Posted by: Cathy Fitzpatrick/Prokofy Neva | Thursday, 27 March 2008 at 11:50 PM
Open Source does not mean what you imply. Please reffer to http://www.opensource.org/docs/definition.php
While the Wiki and Apache and ... are open source, YouTube has nothing to do with the open source, nor does any of citizen journalist sites.
And finally accusing OpenSource software for lack of professionalism is at best stupid. Open source software was built using techniques that allow me to read somebody's code and show my code to other without need to explain in detail what I was thinking. You will not find that sort of code in closed source project. Example? Check the windows source code after it was leaked http://www.google.com.au/search?q=microsoft+windows+source+leak
Open source has nothing to do with LeBon (yes i can see you finally read it). Open source is technocracy, where skill is important and not anything else. It is quite opposite to LeBon's crowds.
Posted by: tehnikalijus | Saturday, 29 March 2008 at 05:02 AM
And what about the DIY enthusiasts? Even if someone is a specialist, it's expected that he or she can cook up a concept from seedling thru digestion (and beyond). Lowly authors are expected to pay or create their own PR and what musicians could be considered capable these days without their own online machine. The path to success on one hand is to be an expected uber-mensch, or on the other hand a witless amatuer video star. Either way democracy seems to bend with the roman circus of tipping points.
Posted by: Crystal Haidl | Saturday, 29 March 2008 at 10:02 PM
While I don't think that wiki government is a good idea, I think that its still important to have a savvy public with the ability to access and react to information and knowledge online. Only through constant comparison and discussion can we separate the true experts from the charlatans. The internet teaches to question our sources. While I recognise the importance of policies and rules, any established hierarchy tends to want to reproduce itself. I'm for alternative suggestions, not anarchy. I still think the Internet produces this sort of thing more so than any other form of modern media.
Posted by: Linda Margaret | Wednesday, 02 April 2008 at 03:05 AM
I wish I could add more here, but it looks as though the previous posters have covered things quite well. So all I have left to say is, WELL DONE.
Be well, and Live Unleashed!
Michael "Bishop" Emery www.alphaunleashed.com
Posted by: Michael "Bishop" Emery | Friday, 11 April 2008 at 08:54 PM
While there are obvious drawbacks to implementing social methods of knowledge production, I think your position may be over-broad. There is a very big middle ground that you may overlook by simply dismissing these ideas as techno-utopianism.

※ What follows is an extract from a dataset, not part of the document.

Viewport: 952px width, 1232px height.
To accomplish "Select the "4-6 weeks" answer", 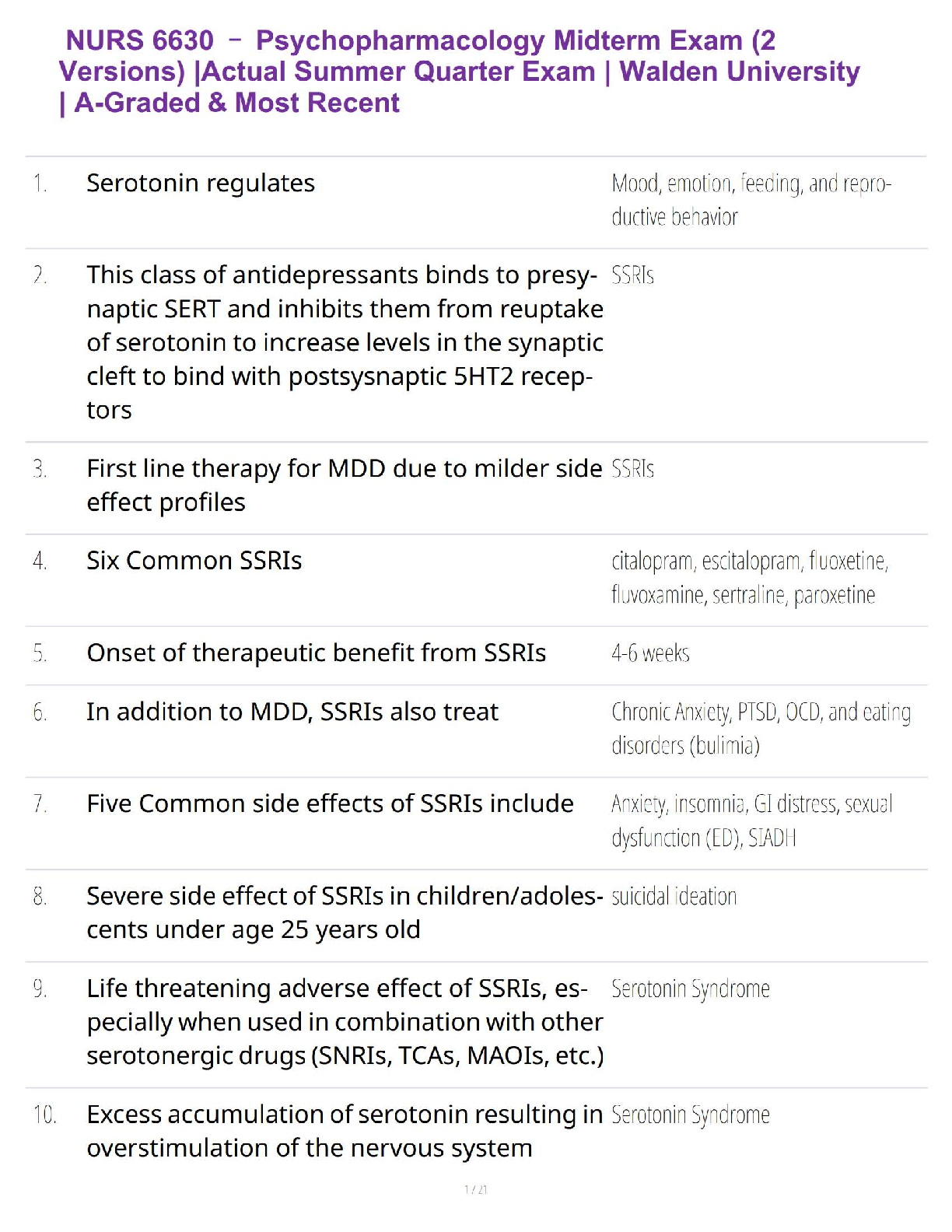I will coord(650,653).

And there are ways to control for the problems of trust inherent in these emerging social models.
It seems increasingly difficult to deny the value of such practices, apparent in countless successful OpenSource projects and business ventures that harness cooperative collaboration to foster innovation.
Furthermore, the argument linking expertise to information quality is tearing at the seams, especially in the contemporary context. Information has become so widely available and is produced at such an alarming rate and with increasingly interdisciplinary connections, that groups of individuals are much better equipped to vet and process it all and reach solutions through collaboration.